* _Passage provided_:
★ ★ ★ ★ ★

Hidden below the waves, the ocean contains vast reserves of sugar that we never were aware of, according to new research.
Scientists have discovered that seagrass meadows on the ocean floor can store huge amounts of the sweet stuff underneath their waving fronds – and there are major implications for carbon storage and climate change.
The sugar comes in the form of sucrose (the main ingredient of sugar used in the kitchen), and it's released from the seagrasses into the soil underneath, an area directly affected by the roots, known as the rhizosphere. It means seabed sugar concentrations are some 80 times higher than they would be normally.
Worldwide, seagrasses could be sitting on up to 1.3 million tons of sucrose, the research team says. To put it another way, that's enough for about 32 billion cans of Coca-Cola, so we're talking about a substantial find of hidden sugar.
"Seagrasses produce sugar during photosynthesis," says marine microbiologist Nicole Dubilier from the Max Planck Institute for Marine Microbiology in Germany.

★ ★ ★ ★ ★

* _Information provided_:
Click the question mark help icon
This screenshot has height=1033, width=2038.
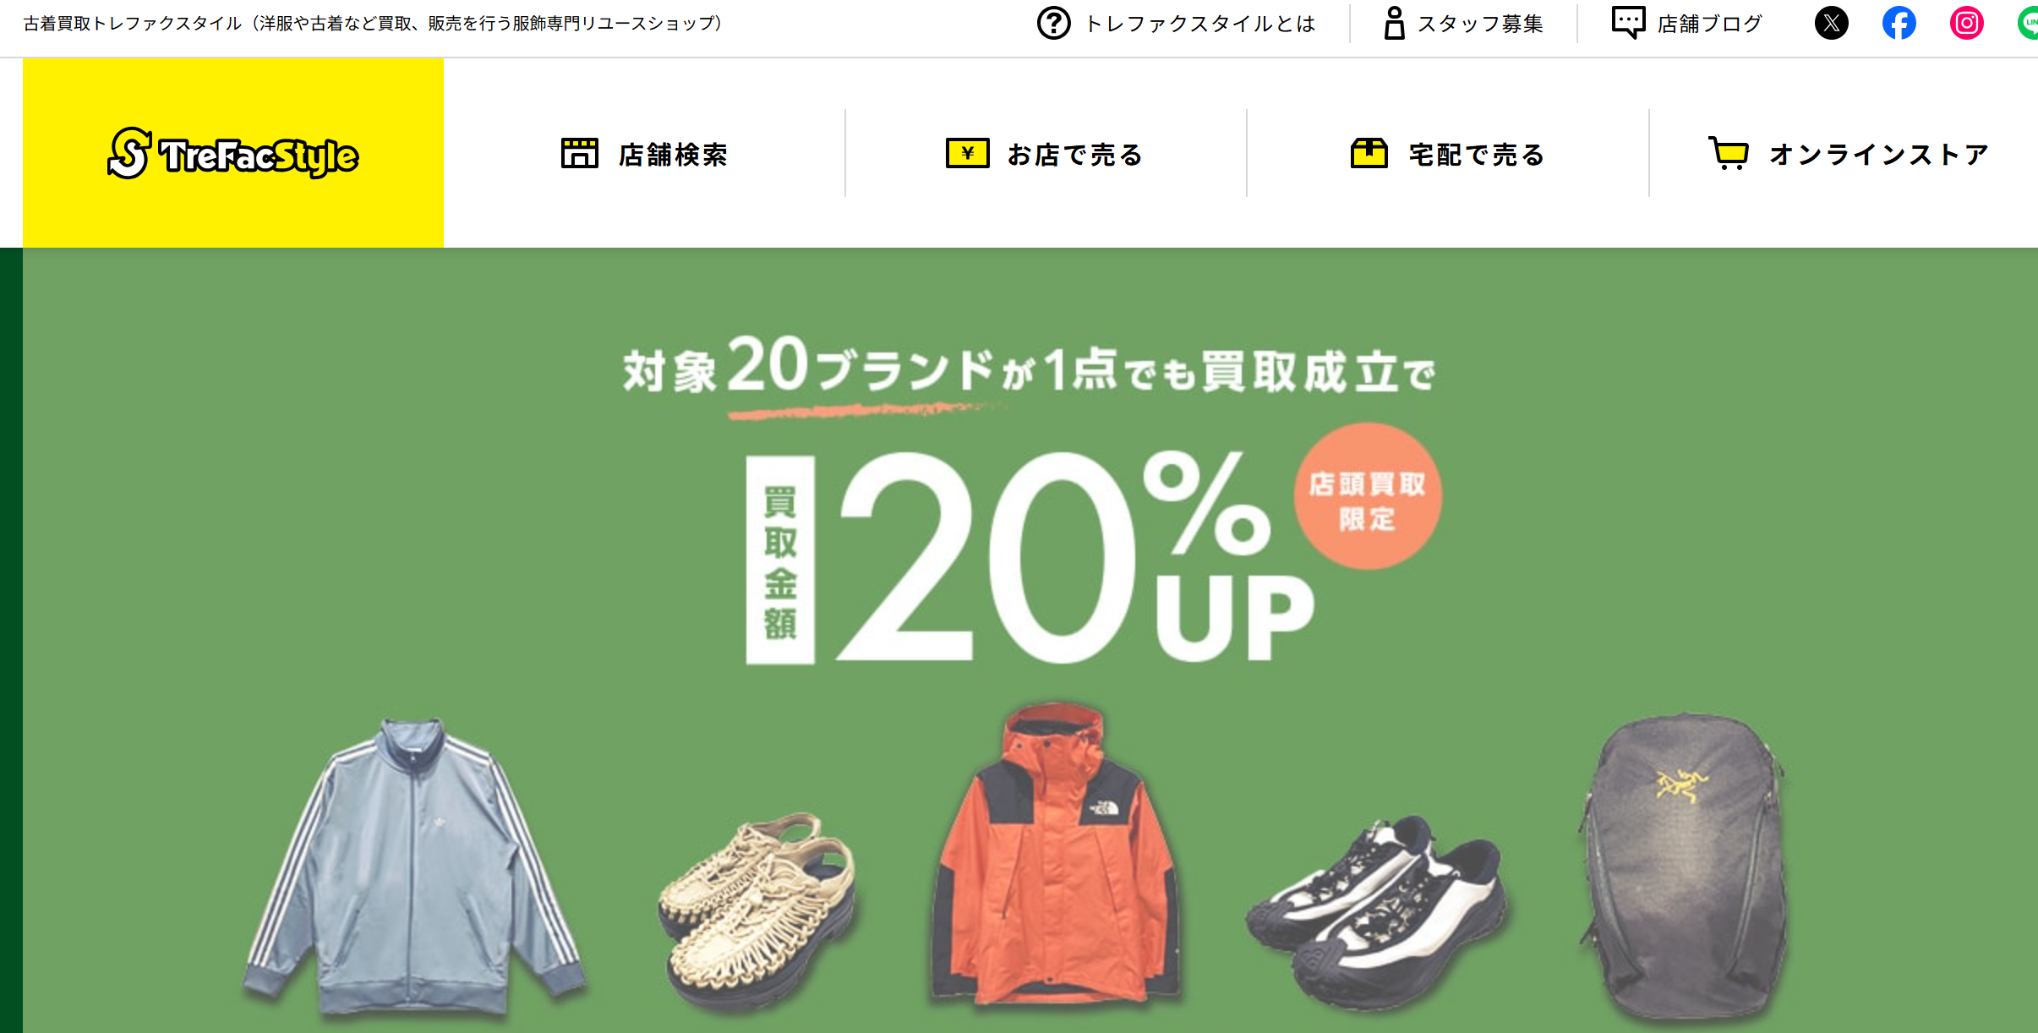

★ ★ ★ ★ ★

* _Using the information_:
**A.** List every numerical figure given in the passage about sugar stored under seagrass meadows, along with the unit or comparison each one goes with.
**B.** In the passage about sugar stored under seagrass meadows, copy word for word the portion starting with "Hidden below the" and going on through "of hidden sugar.".
**C.** Take the passage about sugar stored under seagrass meadows further, starting right after its final sentence.

* _Answers to the exercises_:
**A.**
- 80 times higher (seabed sugar concentrations compared with normal levels)
- 1.3 million tons (of sucrose that seagrasses worldwide could be sitting on)
- 32 billion cans (of Coca-Cola that this amount of sugar would supply)

**B.**
Hidden below the waves, the ocean contains vast reserves of sugar that we never were aware of, according to new research.
Scientists have discovered that seagrass meadows on the ocean floor can store huge amounts of the sweet stuff underneath their waving fronds – and there are major implications for carbon storage and climate change.
The sugar comes in the form of sucrose (the main ingredient of sugar used in the kitchen), and it's released from the seagrasses into the soil underneath, an area directly affected by the roots, known as the rhizosphere. It means seabed sugar concentrations are some 80 times higher than they would be normally.
Worldwide, seagrasses could be sitting on up to 1.3 million tons of sucrose, the research team says. To put it another way, that's enough for about 32 billion cans of Coca-Cola, so we're talking about a substantial find of hidden sugar.

**C.**
"Under average light conditions, these plants use most of the sugars they produce for their own metabolism and growth. But under high light conditions, for example at midday or during the summer, the plants produce more sugar than they can use or store. Then they release the excess sucrose into their rhizosphere. Think of it as an overflow valve."
What's surprising is that this excess sugar isn't gobbled up by microorganisms in the surrounding environment. To stop this, it seems seagrasses send out phenolic compounds in the same way as many other plants do.
These chemical compounds – found in red wine, coffee, and fruit, as well as many other places in nature – are antimicrobials that inhibit the metabolism of most microorganisms, slowing them down.
The researchers tested out their hypothesis in an actual underwater seagrass field to confirm that this is indeed what was happening, via a mass spectrometry technique.
"In our experiments we added phenolics isolated from seagrass to the microorganisms in the seagrass rhizosphere," says marine microbiologist Maggie Sogin from the Max Planck Institute for Marine Microbiology.
"And indeed, much less sucrose was consumed compared to when no phenolics were present."
A small set of microbes actually thrived on the sucrose despite the presence of phenolics: the researchers think that these "microbial specialists" are perhaps giving something back to the seagrass in return, like nutrients they need to grow.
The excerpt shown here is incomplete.